← Back to context

Comment by hirako2000

9 hours ago

The claims of the article assumes far more compute and far more VRAM..while the trick enables less back and forth, they don't eliminate it.

I doubt you meant 50M. Rather 50B?

You can only give it a try, but don't get your hopes high on a large context. If their technique works I would guess 8096k context limits would still OOM. 2048 maybe.

I'm extrapolating based on my experiment without this paper's trick to leverage the system memory.

> You can only give it a try, but don't get your hopes high on a large context.

You may or may not know this, but: when training off-the-shelf LLMs (i.e. ones which have a huge vocabulary) what consumes a huge amount of memory usage is calculating the cross-entropy loss (which gets worse the more tokens you stuff in your batch), so always use a fused cross-entropy kernel.

For example, for a Gemma 2 model with 2B parameters at a batch size of 8k this consumes 24GB of VRAM by default (!); you can fuse your cross-entropy loss with @torch.compile and that can cut down this memory usage to something like a few gigabytes, but with a dedicated kernel this becomes a few megabytes.

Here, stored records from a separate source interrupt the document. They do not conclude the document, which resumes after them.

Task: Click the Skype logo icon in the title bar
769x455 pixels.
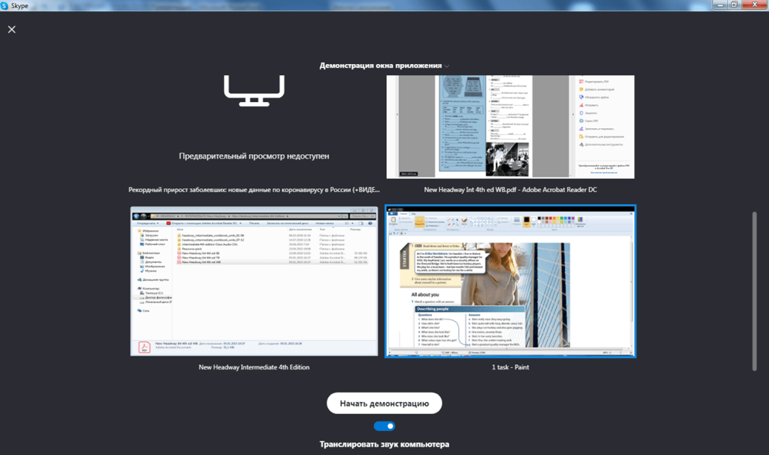Action: point(5,5)
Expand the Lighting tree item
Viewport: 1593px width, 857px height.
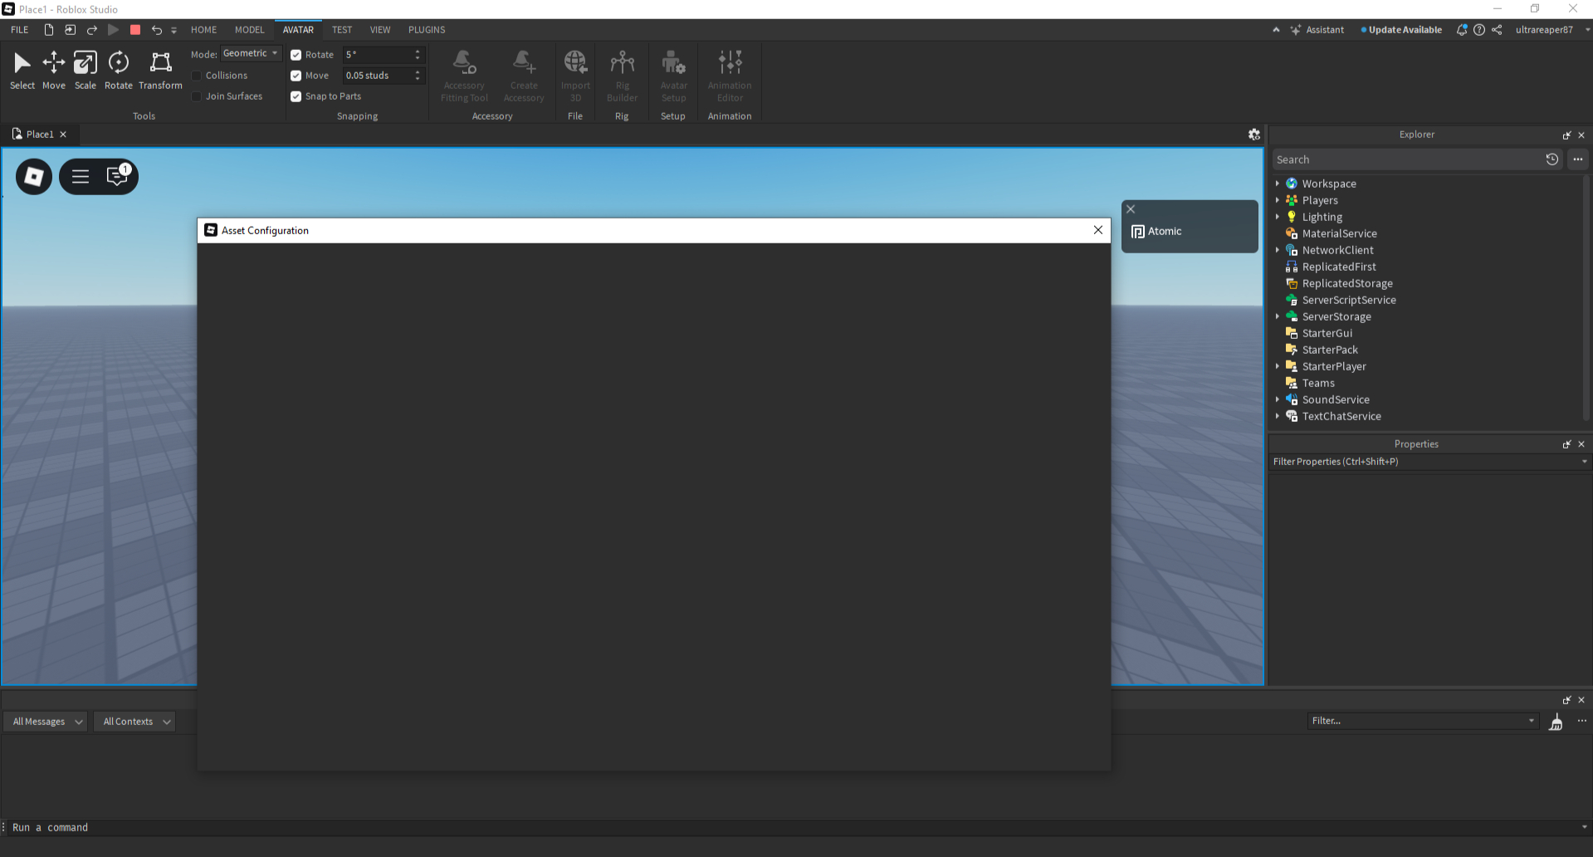click(1278, 217)
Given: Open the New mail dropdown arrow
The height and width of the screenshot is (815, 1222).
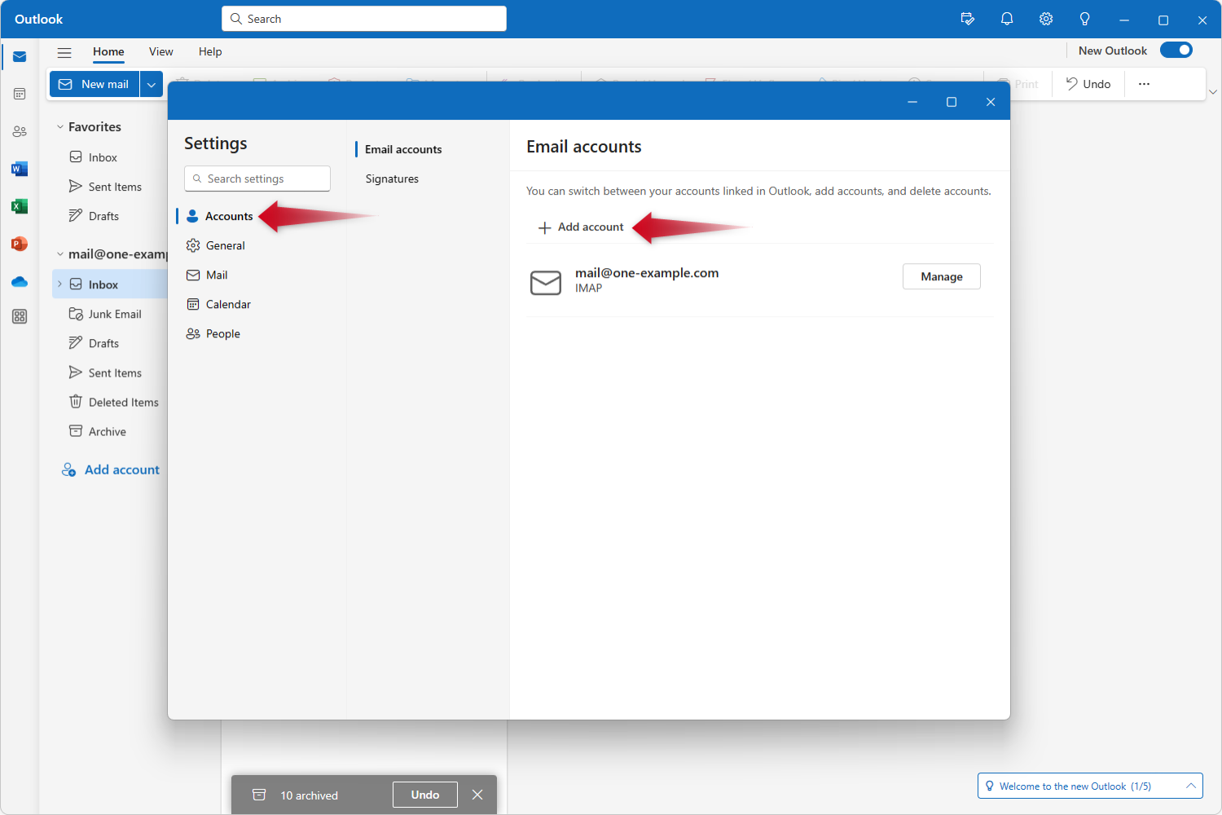Looking at the screenshot, I should click(x=152, y=84).
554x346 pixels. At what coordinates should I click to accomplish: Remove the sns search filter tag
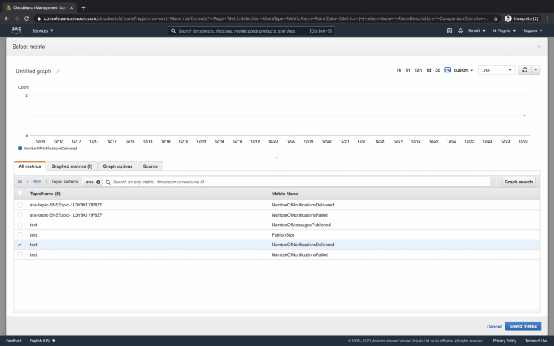[x=98, y=182]
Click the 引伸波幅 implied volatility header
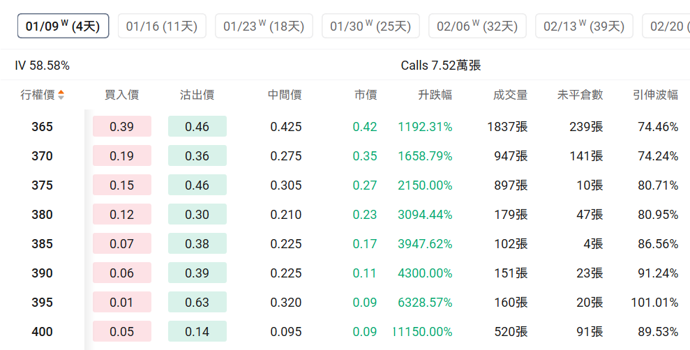This screenshot has height=350, width=690. 655,95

  • I'd not heard of this before, quick search turned up this 2025 post which suggests "fused cross-entropy loss" kernel was integrated into PyTorch:

    https://pytorch.org/blog/peak-performance-minimized-memory/

      > "The integration involves modifying the TransformerDecoder module in torchtune to bypass the linear layer computation, allowing the Liger Fused Linear Cross Entropy Loss to handle the forward projection weights. "
    

    Is this the same thing as you discuss above?

    • Yes.

      Although this wasn't integrated into PyTorch itself (but to torchtune, which is a different thing). If you're writing your own training loop you need to use a third-party kernel, e.g. the Liger kernel mentioned in the article, or Cut Cross Entropy (which is much better than the Liger one, although IIRC it has a numeric bug in one of its kernels making the results very slightly off).

  • Activation would still require gigabytes for a few kb context.

    There are plenty of techniques to optimise. But the question is what can an rtx 3080 train before OOM. The answer is not that much.

    Can barely do quantized fine tuning. Even then, small context.

    • > Activation would still require gigabytes for a few kb context.

      For that you use activation checkpointing, and you can also offload that to the CPU in a smart way to hide the latency. Although, yes, for long context training the activations do dominate the memory usage (and quantizing them degrades things more than just quantizing weights and/or optimizer states).

Maybe they're not talking about LLMs? Training a 9M parameter YOLO can take over 20GB of VRAM if you use a large image size.